— The task —
Please reproduce the data exactly, though every picture must stay out.

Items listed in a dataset
<<<<

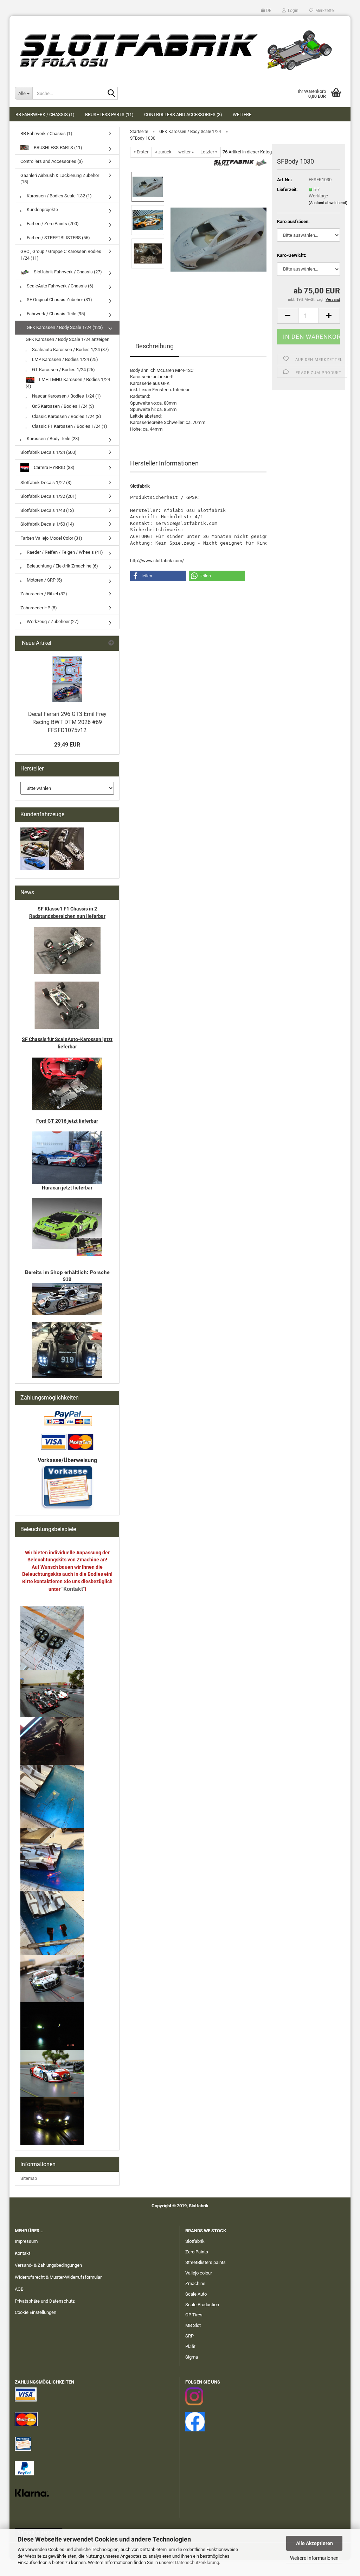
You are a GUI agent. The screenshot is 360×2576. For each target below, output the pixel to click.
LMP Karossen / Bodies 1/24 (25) (64, 359)
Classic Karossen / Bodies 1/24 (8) (66, 416)
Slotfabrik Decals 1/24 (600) (48, 452)
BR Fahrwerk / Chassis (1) (45, 114)
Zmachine (195, 2283)
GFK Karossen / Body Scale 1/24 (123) (64, 327)
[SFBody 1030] (218, 236)
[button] (266, 10)
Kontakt (22, 2253)
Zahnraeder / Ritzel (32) (43, 593)
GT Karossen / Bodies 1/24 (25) (63, 369)
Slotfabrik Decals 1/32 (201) (48, 496)
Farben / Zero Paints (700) (52, 223)
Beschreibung (154, 346)
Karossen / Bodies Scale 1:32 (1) (59, 195)
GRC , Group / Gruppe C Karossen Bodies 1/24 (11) (60, 255)
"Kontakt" (73, 1589)
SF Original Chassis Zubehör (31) (59, 299)
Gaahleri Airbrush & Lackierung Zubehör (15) (59, 179)
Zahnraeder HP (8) (38, 607)
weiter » (186, 151)
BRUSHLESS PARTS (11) (109, 114)
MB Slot (193, 2325)
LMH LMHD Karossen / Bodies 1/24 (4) (68, 383)
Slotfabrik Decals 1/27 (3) (46, 482)
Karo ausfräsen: (293, 221)
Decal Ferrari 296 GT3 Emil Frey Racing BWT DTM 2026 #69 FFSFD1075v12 (67, 722)
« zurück (163, 151)
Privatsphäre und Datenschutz (45, 2301)
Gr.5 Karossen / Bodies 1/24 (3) (62, 406)
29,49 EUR (67, 744)
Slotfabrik (195, 2241)
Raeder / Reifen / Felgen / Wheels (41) (64, 552)
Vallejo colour (198, 2273)
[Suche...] (111, 93)
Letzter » (208, 151)
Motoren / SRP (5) (44, 580)
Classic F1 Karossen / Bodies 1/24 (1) (69, 426)
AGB (19, 2289)
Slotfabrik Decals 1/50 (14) (47, 524)
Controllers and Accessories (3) (183, 114)
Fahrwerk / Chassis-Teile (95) (55, 313)
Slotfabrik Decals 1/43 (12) (47, 510)
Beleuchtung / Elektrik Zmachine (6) (62, 566)
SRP (189, 2336)
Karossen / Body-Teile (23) (52, 438)
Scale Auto (196, 2294)
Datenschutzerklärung (197, 2562)
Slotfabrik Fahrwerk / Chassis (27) (67, 271)
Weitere (242, 114)
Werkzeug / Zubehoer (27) (52, 621)
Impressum (26, 2241)
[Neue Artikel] (111, 643)
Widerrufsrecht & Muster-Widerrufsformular (58, 2277)
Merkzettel (324, 10)
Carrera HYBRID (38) (54, 467)
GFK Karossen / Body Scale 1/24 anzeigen (67, 339)
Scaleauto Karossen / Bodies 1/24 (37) (70, 349)
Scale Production (202, 2304)
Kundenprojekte (42, 209)
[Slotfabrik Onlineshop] (180, 47)
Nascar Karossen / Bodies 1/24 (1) (66, 396)
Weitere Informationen (314, 2558)
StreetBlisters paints (205, 2262)
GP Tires (193, 2314)
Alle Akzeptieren (314, 2543)
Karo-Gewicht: (291, 255)
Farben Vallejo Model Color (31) (51, 538)
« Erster (141, 151)
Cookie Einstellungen (35, 2312)
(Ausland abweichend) (328, 203)
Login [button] (292, 10)
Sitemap (28, 2178)
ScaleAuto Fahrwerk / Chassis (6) (60, 285)
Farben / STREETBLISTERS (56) (58, 237)
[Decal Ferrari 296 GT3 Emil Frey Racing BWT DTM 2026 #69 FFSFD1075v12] (67, 679)
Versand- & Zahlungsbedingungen (48, 2265)
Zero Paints (196, 2251)
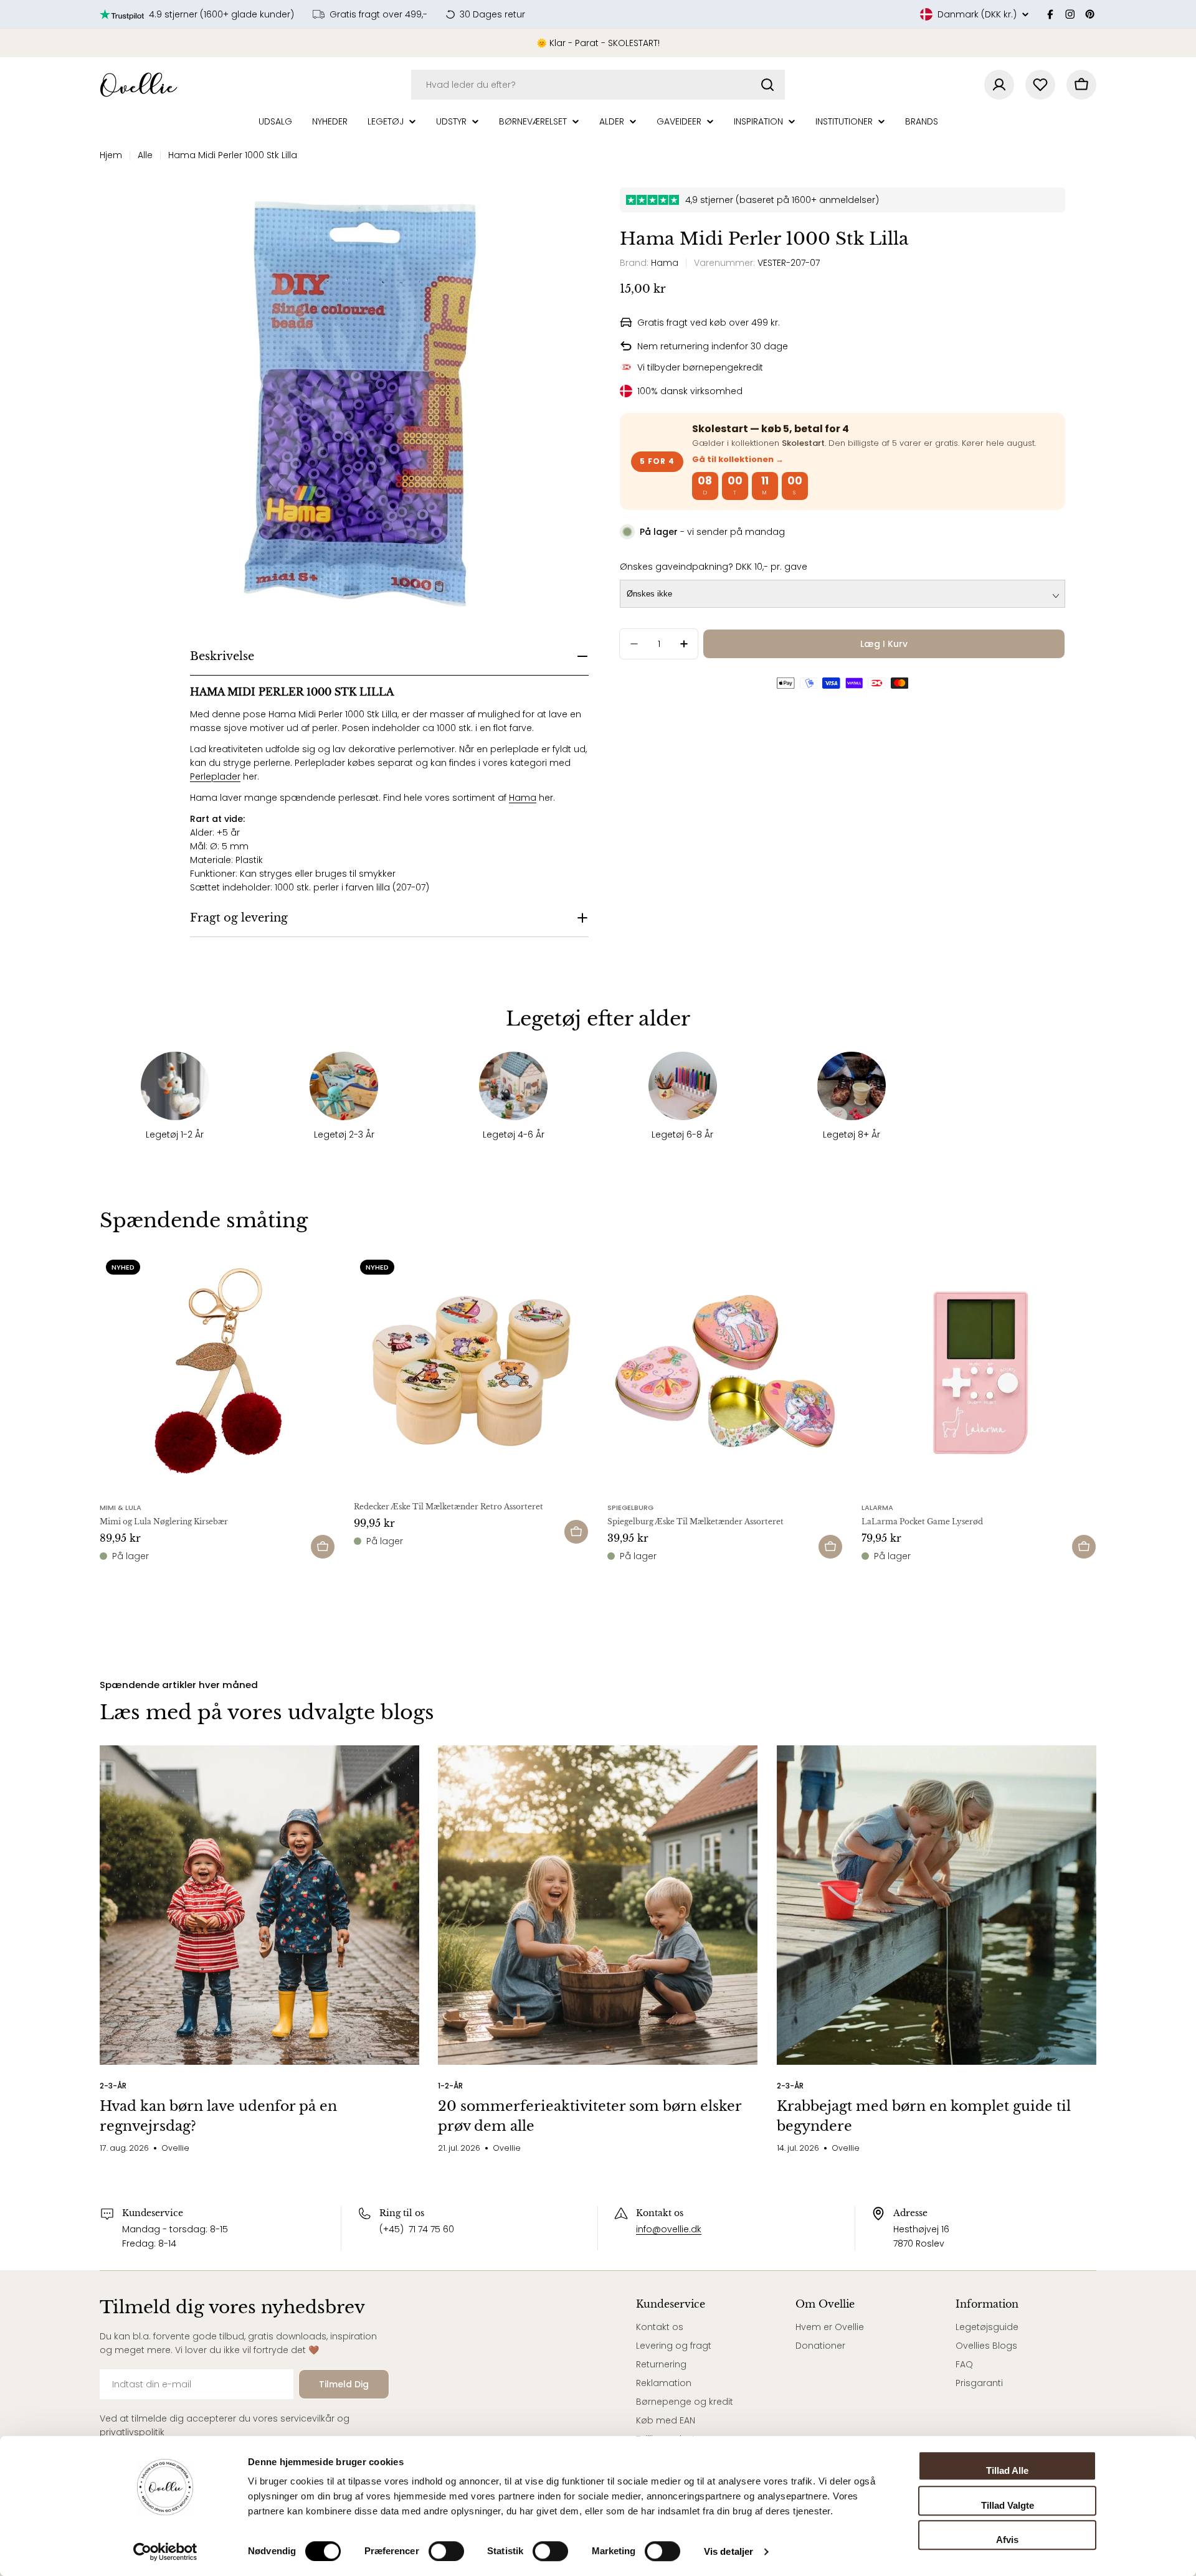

>>>>

— Response to this exercise —
You are a GUI agent. The screenshot is 360×2576. For each target below, output the pixel to click.
LMP Karossen / Bodies 1/24 (25) (64, 359)
Classic Karossen / Bodies 1/24 (8) (66, 416)
Slotfabrik Decals 1/24 (600) (48, 452)
BR Fahrwerk / Chassis (1) (45, 114)
Zmachine (195, 2283)
GFK Karossen / Body Scale 1/24 (123) (64, 327)
[SFBody 1030] (218, 236)
[button] (266, 10)
Kontakt (22, 2253)
Zahnraeder / Ritzel (32) (43, 593)
GT Karossen / Bodies 1/24 (25) (63, 369)
Slotfabrik Decals 1/32 (201) (48, 496)
Farben / Zero Paints (700) (52, 223)
Beschreibung (154, 346)
Karossen / Bodies Scale 1:32 (1) (59, 195)
GRC , Group / Gruppe C Karossen Bodies 1/24 (11) (60, 255)
"Kontakt" (73, 1589)
SF Original Chassis Zubehör (31) (59, 299)
Gaahleri Airbrush & Lackierung Zubehör (15) (59, 179)
Zahnraeder HP (8) (38, 607)
weiter » (186, 151)
BRUSHLESS PARTS (11) (109, 114)
MB Slot (193, 2325)
LMH LMHD Karossen / Bodies 1/24 (4) (68, 383)
Slotfabrik Decals 1/27 (3) (46, 482)
Karo ausfräsen: (293, 221)
Decal Ferrari 296 GT3 Emil Frey Racing BWT DTM 2026 #69 FFSFD1075v12 (67, 722)
« zurück (163, 151)
Privatsphäre und Datenschutz (45, 2301)
Gr.5 Karossen / Bodies 1/24 (3) (62, 406)
29,49 EUR (67, 744)
Slotfabrik (195, 2241)
Raeder / Reifen / Felgen / Wheels (41) (64, 552)
Vallejo colour (198, 2273)
[Suche...] (111, 93)
Letzter » (208, 151)
Motoren / SRP (5) (44, 580)
Classic F1 Karossen / Bodies 1/24 (1) (69, 426)
AGB (19, 2289)
Slotfabrik Decals 1/50 (14) (47, 524)
Controllers and Accessories (3) (183, 114)
Fahrwerk / Chassis-Teile (95) (55, 313)
Slotfabrik Decals 1/43 (12) (47, 510)
Beleuchtung / Elektrik Zmachine (6) (62, 566)
SRP (189, 2336)
Karossen / Body-Teile (23) (52, 438)
Scale Auto (196, 2294)
Datenschutzerklärung (197, 2562)
Slotfabrik Fahrwerk / Chassis (27) (67, 271)
Weitere (242, 114)
Werkzeug / Zubehoer (27) (52, 621)
Impressum (26, 2241)
[Neue Artikel] (111, 643)
Widerrufsrecht & Muster-Widerrufsformular (58, 2277)
Merkzettel (324, 10)
Carrera HYBRID (38) (54, 467)
GFK Karossen / Body Scale 1/24 anzeigen (67, 339)
Scaleauto Karossen / Bodies 1/24 (37) (70, 349)
Scale Production (202, 2304)
Kundenprojekte (42, 209)
[Slotfabrik Onlineshop] (180, 47)
Nascar Karossen / Bodies 1/24 (1) (66, 396)
Weitere Informationen (314, 2558)
StreetBlisters paints (205, 2262)
GP Tires (193, 2314)
Alle Akzeptieren (314, 2543)
Karo-Gewicht: (291, 255)
Farben Vallejo Model Color (31) (51, 538)
« Erster (141, 151)
Cookie Einstellungen (35, 2312)
(Ausland abweichend) (328, 203)
Login [button] (292, 10)
Sitemap (28, 2178)
ScaleAuto Fahrwerk / Chassis (6) (60, 285)
Farben / STREETBLISTERS (56) (58, 237)
[Decal Ferrari 296 GT3 Emil Frey Racing BWT DTM 2026 #69 FFSFD1075v12] (67, 679)
Versand- & Zahlungsbedingungen (48, 2265)
Zero Paints (196, 2251)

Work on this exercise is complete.